Extract -

┄┄┄┄┄┄┄┄┄┄┄┄┄┄┄┄┄┄┄┄

CORRECTION to my original table definition. We want to make sure SQL "knows" it doesn't actually have to do a sort. I accidentally left that off the original definition:

CREATE TABLE #text ( id int IDENTITY(1, 1) NOT NULL PRIMARY KEY, text_line varchar(max) NULL );

The table returned by the code literally has multiple rows returned in it. I'm not sure what else you're looking at. I understand that internally it's not stored in rows, but we, as people, are obviously not using the internal storage method, but ones amenable to humans.

If you want the CLOB definition -- it's stored as a CLOB, not a BLOB -- use OBJECT_DEFINITION().

What are you using for a tool to view the output of the code? Here's what I get in SSMS in the Grid mode. Just one row per view.

And, yeah... it's a "CLOB" not a "BLOB". I meant to type just LOB.

I see, you're not referring to sp_helptext but to internal tables. I didn't look at your code in any detail until now.

Yes, as I noted earlier, the internal views do indeed show it as a single CLOB. But, I was answering a specific q for the OP, based on what they wanted to know. For their output, an IDENTITY is needed.

┄┄┄┄┄┄┄┄┄┄┄┄┄┄┄┄┄┄┄┄

Stored records -
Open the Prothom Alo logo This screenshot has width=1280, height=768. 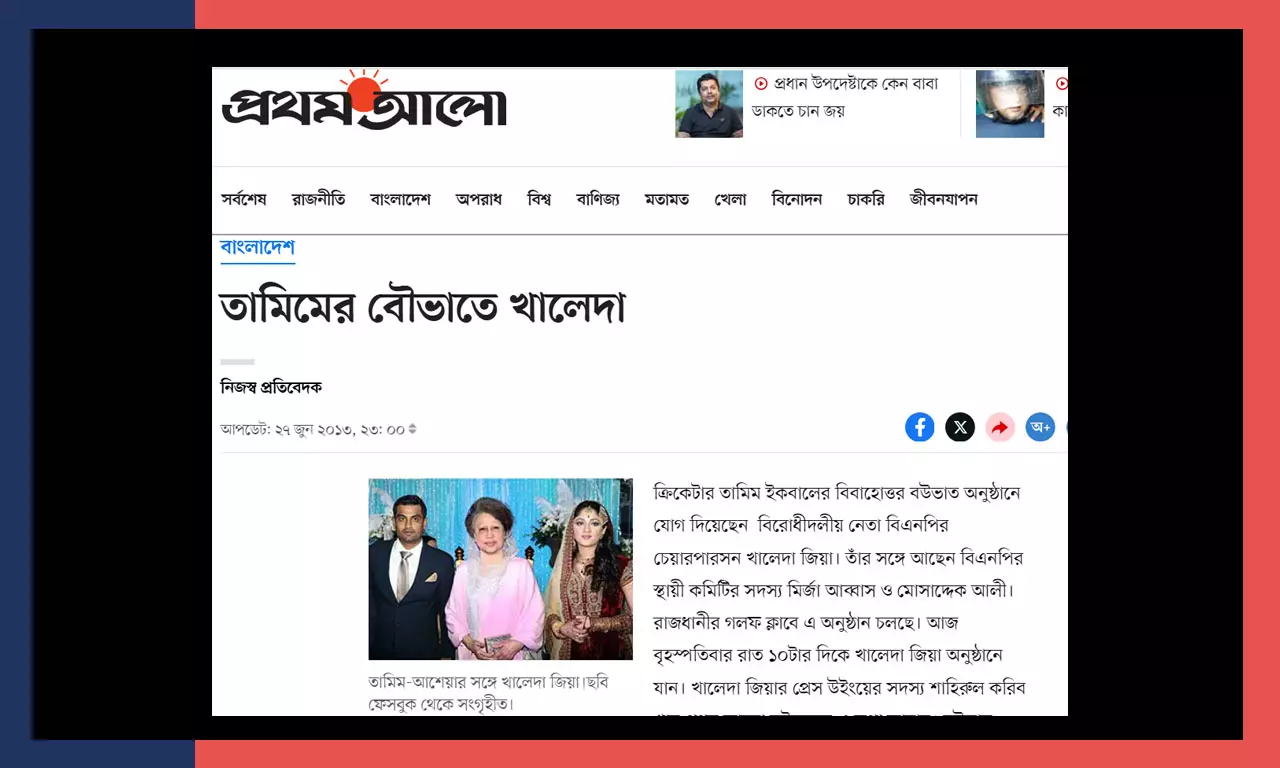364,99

┄┄┄┄┄┄┄┄┄┄┄┄┄┄┄┄┄┄┄┄

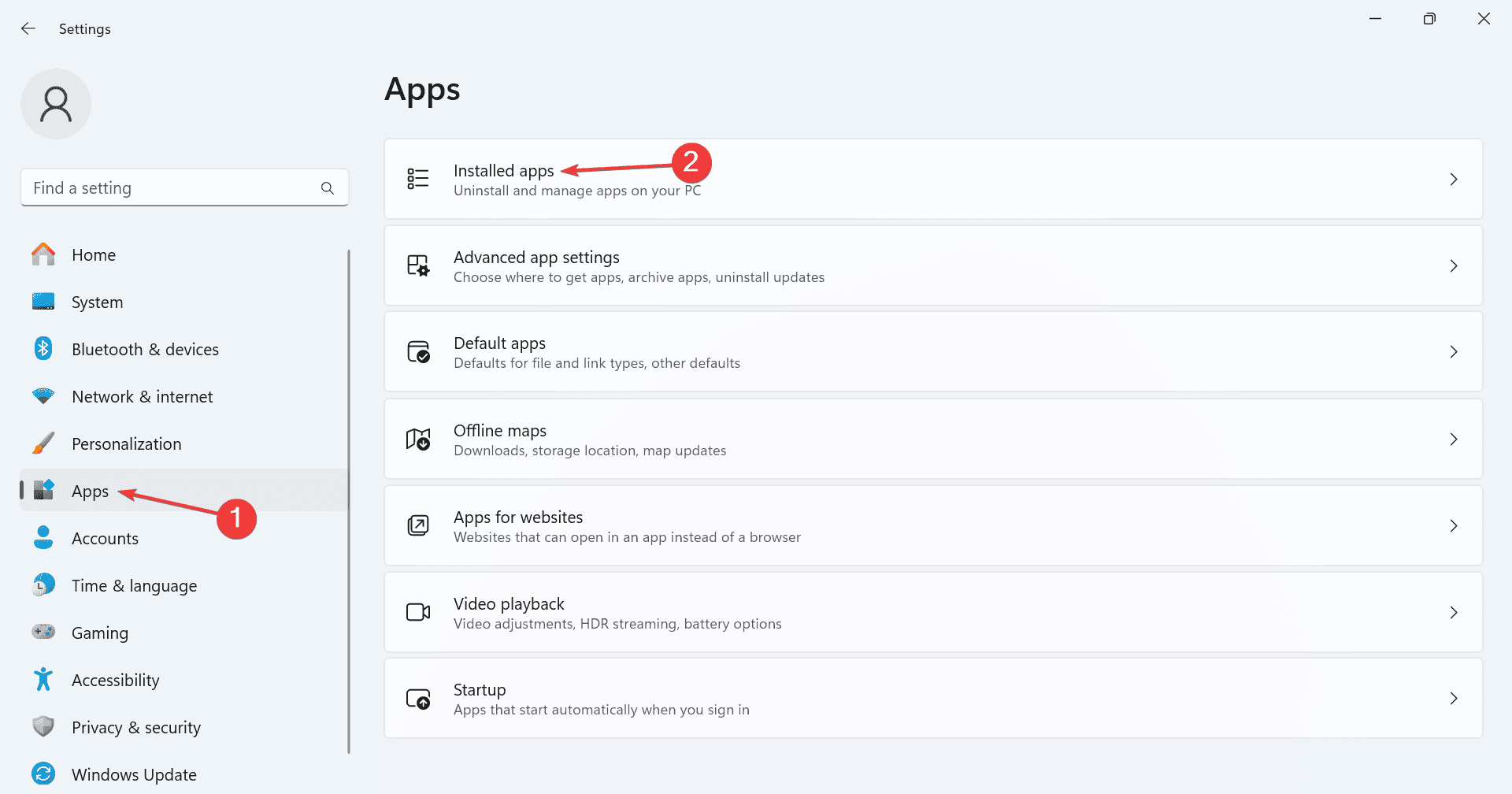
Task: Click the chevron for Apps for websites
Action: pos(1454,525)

┄┄┄┄┄┄┄┄┄┄┄┄┄┄┄┄┄┄┄┄

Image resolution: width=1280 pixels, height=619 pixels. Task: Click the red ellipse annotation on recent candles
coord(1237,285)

┄┄┄┄┄┄┄┄┄┄┄┄┄┄┄┄┄┄┄┄

Stated exercise A -
Answer these questions using the SQL discussion above:
(i) Which column does the corrected table definition declare as the primary key?
(ii) Which function does the discussion name for getting the CLOB definition?
(iii) In which SSMS mode does the writer view the output?
Stated exercise B - Write the next reply in the SQL discussion, picking up after its last sentence.

Final result A -
(i) id
(ii) OBJECT_DEFINITION()
(iii) Grid mode

Final result B -
Besides, you have to be very careful with the internal views because of inline comments using '--'. Copy the CLOB definition from the screen and try to run it, most of the time it will NOT work because comments get messed up.

I was taking a different approach and suggesting that sp_HelpText isn't the way to go. I know he said that's what he wanted but I'm thinking (based on his quest) that a single query with a sing list to maintain (could actually be in a separate table) might be handy.

Ok, makes sense, I get that. Most people just want to do that what they're trying to do quickly, not change it up, but it's worth a short.

But a view name is still not necessarily unique by itself, unless you're specifically restricting results to one schema. So, I would not rely on it being unique because it could break later when a view owned by a different schema is included in the results.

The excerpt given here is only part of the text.